Competition among vendors in the IT space has always been fierce, but in recent weeks, Cisco has moved to sharply reduce or eliminate the need for entire categories of networking and security products. That move could have major repercussions across the channel.
Just unveiled is Cisco’s Integrated Services Router with Application Experience (ISR-AX), which includes functionality such as WAN optimization, firewalls, intrusion prevention and VPN capabilities, as well as the ability to optimize traffic for different classes of endpoint devices.
“We think we’ve cracked the code on how to deliver applications better,” said Raakhee Misty, senior marketing solutions manager for Cisco. “We want to redefine what a router is by resetting the bar.”
A few weeks earlier, Cisco moved to unify the management of wired and wireless networks in a way that makes it a lot less attractive to deploy other vendors’ wireless networks in accounts that Cisco dominates.
Cisco’s twin efforts represent an opportunity to leverage its networking dominance to eliminate rivals that have gained market share in adjacent categories to the router. For example, WAN optimization appliances are often viewed as “router helpers.” That category is currently dominated by vendors such as Riverbed Technology and Blue Coat Systems.

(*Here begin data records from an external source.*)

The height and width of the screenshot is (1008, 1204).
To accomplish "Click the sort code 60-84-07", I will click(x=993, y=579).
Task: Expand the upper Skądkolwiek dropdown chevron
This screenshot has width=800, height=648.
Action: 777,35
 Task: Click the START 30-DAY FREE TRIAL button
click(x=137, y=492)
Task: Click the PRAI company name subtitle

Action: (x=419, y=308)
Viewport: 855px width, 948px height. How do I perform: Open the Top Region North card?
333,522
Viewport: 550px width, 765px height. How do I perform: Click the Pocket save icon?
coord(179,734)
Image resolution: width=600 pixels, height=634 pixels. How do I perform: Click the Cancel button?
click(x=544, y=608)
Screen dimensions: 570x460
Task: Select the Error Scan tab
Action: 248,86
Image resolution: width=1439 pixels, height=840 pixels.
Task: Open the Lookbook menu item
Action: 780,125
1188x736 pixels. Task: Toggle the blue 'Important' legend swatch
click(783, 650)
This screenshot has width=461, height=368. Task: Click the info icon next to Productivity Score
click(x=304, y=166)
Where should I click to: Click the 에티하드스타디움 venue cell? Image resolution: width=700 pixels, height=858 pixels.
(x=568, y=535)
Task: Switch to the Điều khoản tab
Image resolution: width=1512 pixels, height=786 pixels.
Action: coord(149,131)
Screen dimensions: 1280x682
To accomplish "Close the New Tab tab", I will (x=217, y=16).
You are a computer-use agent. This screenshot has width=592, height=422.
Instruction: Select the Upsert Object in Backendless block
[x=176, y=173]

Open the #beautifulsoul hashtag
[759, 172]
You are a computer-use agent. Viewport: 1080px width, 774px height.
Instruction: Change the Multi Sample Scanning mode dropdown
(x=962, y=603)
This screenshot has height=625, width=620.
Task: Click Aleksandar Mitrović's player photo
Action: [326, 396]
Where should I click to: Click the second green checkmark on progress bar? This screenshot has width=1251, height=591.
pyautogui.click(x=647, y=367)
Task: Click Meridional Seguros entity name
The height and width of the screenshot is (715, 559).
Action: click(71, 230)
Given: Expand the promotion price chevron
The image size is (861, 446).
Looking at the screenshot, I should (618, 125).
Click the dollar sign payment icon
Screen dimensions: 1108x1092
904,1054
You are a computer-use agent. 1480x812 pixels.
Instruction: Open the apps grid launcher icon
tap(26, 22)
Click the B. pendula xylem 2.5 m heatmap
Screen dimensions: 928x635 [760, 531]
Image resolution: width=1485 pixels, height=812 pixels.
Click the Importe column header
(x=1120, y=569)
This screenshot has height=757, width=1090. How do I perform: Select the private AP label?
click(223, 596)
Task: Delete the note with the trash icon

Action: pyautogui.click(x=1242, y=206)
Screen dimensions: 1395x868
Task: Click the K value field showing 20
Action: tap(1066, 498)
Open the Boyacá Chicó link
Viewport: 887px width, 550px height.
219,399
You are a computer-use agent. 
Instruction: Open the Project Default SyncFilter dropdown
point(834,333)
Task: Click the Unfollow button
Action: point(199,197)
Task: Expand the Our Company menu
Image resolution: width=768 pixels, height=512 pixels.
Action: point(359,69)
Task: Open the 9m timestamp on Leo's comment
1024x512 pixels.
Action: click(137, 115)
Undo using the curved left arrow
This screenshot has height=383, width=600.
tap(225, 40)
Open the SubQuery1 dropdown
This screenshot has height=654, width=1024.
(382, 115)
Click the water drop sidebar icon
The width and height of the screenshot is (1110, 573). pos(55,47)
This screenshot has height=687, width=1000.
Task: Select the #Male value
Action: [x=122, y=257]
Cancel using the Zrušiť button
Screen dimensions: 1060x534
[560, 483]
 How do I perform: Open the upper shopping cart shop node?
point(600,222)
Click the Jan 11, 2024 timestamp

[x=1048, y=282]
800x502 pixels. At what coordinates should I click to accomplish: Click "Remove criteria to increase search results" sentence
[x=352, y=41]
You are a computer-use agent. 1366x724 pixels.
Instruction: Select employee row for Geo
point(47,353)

From a customer perspective, the integration of these functions inside networking gear from a single vendor represents an opportunity to reduce greatly the total cost of networking.
“These changes represent a natural progression of technologies,” said Andre Kindness, a senior analyst with Forrester Research. “Customers see this as an opportunity to reduce the costs associated with having to manage all these different appliances.”
Kindness said Cisco is really moving to address customer concerns relating to the complexity of a Cisco networking environment, which drives up their costs in terms of the number of supplemental appliances they need to acquire and the cost associated with managing those appliances.
However, many channel partners have built entire practices around supplementing Cisco routers and switches with appliances that offload specific networking and security tasks. On one level, the prospect of a resurgent Cisco will be problematic. On another level, Cisco channel partners will be pleased to have a compelling reason for customers to upgrade their networking infrastructure.
Should Cisco prove successful, the implications for a broad swath of networking and security vendors could be profound. While none of them will necessarily go out of business, the growth potential for providers of everything from WAN optimization to firewalls could be severely curtailed.
Cisco, meanwhile, is moving to unify the management of all these services via support for OpenStack, which will be the foundational element of a forthcoming management application. While support for OpenStack may make it easier for customers to swap in rival products, Cisco—via its latest moves—is looking to forestall such efforts by essentially turning as many products as possible into features of its existing offerings.
Ultimately, solution providers will need to figure out where to place their bets. The IT infrastructure landscape is changing at a rapid pace. Although solution providers have an incentive to make sure there is a healthy level of competition, customers are aggressively looking to lower the total cost of enterprise computing, which usually starts with trying to eliminate as many vendors from their environments as possible.
Of course, there will always be instances in which another vendor offers a compelling performance benefit over a highly integrated stack from a single vendor. But as the number of customers in need of that capability dwindles, solution providers in the channel will have to take a hard look at the amount of resources they are allocating to a raft of vendors that are increasingly starting to look like providers of niche technologies versus core IT infrastructure platforms.